Zingler, Peter

Peter Zingler, geboren 1944 in Chemnitz. Er verbrachte über ein Jahrzehnt als Berufseinbrecher in Gefängnissen mehrerer Länder. Während seiner letzten Haftzeit im offenen Vollzug in der JVA Dieburg begann er zu schreiben. Zunächst für die Gefängnisliteratur typische erotische Geschichten, die auch in „Penthouse“ und „Playboy“ erschienen. Gefördert wurde er 1985 durch die Gründer der Romanfabrik. Ab 1985 war er als Journalist für verschiedene Zeitschriften tätig. Inzwischen gehört er zu den erfolgreichsten Drehbuchautoren für Fernsehkrimis, vor allem aus der Reihe „Tatort“. Er lebt in Frankfurt am Main.

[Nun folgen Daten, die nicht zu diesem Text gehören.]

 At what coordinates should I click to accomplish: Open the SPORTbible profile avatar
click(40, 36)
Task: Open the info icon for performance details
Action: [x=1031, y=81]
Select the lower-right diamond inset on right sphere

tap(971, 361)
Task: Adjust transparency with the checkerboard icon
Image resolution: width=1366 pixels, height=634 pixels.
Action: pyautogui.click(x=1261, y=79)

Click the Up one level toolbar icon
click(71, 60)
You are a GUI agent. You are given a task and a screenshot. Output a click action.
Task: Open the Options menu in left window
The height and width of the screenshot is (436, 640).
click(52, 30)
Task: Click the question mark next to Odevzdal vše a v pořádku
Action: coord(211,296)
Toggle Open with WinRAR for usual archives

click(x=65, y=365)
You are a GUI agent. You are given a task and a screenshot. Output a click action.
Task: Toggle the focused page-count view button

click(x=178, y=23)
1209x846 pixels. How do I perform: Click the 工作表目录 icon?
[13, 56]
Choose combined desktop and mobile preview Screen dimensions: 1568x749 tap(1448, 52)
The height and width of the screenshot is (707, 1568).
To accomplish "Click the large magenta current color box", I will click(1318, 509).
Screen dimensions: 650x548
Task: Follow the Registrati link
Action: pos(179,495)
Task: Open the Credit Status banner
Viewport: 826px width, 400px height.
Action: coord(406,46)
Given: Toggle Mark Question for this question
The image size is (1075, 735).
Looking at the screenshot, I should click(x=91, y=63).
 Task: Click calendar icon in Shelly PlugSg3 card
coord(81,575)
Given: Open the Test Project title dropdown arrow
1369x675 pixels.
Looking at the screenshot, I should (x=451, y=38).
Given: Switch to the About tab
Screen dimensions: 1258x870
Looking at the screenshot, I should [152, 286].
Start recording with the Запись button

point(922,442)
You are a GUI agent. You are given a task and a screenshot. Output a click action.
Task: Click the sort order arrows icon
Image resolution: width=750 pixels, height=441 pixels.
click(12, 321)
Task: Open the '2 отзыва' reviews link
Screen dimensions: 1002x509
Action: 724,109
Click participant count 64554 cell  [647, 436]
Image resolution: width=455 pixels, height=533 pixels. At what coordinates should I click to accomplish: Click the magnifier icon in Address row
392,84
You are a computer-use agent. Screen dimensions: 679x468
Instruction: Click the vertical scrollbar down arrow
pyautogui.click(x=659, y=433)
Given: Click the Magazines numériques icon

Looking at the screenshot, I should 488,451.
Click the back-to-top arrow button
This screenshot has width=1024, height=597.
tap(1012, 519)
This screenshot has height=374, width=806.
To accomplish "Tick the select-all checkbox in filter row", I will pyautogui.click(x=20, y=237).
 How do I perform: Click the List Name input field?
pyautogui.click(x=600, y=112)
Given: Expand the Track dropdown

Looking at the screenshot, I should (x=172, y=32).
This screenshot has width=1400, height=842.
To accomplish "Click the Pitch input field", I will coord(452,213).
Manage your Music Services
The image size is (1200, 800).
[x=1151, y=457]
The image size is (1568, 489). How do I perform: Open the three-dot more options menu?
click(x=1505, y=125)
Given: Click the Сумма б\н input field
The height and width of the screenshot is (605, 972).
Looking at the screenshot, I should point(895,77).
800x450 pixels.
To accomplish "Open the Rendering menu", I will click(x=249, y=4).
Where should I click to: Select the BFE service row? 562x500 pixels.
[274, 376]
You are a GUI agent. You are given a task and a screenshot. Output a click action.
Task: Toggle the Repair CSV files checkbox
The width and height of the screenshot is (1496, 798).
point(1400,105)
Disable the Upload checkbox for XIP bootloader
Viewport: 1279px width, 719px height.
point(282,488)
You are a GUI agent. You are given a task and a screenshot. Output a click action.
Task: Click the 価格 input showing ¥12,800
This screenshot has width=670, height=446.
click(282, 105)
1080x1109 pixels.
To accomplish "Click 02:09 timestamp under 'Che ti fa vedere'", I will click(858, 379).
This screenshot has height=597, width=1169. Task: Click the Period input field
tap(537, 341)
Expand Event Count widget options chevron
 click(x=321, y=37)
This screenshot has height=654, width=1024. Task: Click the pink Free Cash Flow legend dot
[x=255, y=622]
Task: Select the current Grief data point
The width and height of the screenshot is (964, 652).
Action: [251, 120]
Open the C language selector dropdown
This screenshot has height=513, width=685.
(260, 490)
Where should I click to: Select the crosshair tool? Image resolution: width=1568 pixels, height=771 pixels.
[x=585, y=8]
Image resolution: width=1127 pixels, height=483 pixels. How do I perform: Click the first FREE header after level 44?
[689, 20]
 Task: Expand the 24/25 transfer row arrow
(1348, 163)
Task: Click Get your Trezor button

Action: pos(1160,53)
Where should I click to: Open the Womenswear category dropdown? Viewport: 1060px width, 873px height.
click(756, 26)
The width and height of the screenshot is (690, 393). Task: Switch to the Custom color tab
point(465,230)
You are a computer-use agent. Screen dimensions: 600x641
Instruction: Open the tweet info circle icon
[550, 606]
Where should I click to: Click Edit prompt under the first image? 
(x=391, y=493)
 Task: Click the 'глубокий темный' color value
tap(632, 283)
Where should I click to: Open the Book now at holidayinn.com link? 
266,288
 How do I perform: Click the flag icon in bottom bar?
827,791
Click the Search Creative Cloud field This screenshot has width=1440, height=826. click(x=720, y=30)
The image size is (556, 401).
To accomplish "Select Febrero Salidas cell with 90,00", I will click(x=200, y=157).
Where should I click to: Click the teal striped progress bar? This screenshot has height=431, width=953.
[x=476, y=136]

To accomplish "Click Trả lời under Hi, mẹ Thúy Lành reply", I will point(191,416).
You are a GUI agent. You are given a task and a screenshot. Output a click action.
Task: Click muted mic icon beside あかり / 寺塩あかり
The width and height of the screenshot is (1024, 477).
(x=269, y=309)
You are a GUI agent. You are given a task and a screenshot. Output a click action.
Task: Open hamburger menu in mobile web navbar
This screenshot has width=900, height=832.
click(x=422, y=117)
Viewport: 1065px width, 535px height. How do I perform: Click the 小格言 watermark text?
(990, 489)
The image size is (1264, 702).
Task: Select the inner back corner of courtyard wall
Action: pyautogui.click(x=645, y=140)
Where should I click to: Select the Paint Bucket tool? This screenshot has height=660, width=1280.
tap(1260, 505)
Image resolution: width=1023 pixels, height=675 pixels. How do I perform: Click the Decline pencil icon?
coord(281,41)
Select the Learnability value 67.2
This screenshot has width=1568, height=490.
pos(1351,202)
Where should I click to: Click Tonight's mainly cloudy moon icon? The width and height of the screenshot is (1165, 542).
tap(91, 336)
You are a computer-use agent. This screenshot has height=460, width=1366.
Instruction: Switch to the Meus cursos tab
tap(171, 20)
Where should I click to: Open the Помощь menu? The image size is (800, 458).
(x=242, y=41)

Erstveröffentlichung: „Notizen aus der Mülltonne. Gedanken, Gedichte, Geschichten zum Strafvollzug und dem Vorher – Nachher“ (Mainz 1983). Weitere Publikationen, u.a.: „Tod in Kingston“, Roman (Frankfurt/M. 1984); „Die Seuche“, Roman (Frankfurt/M. 1989); „Männer, die nach Liebe suchen. Erotische Geschichten“ (Frankfurt/M. 2011). Zuletzt erschienen: „Der Puff-Poet“ (Frankfurt/M. 2011).
Peter Zingler wurde ausgezeichnet mit dem Ingeborg-Drewitz-Literaturpreis für Gefangene (1989) und mit dem Adolf-Grimme-Preis für das Drehbuch zum ORF-Tatort „Kinderspiel“ (1993).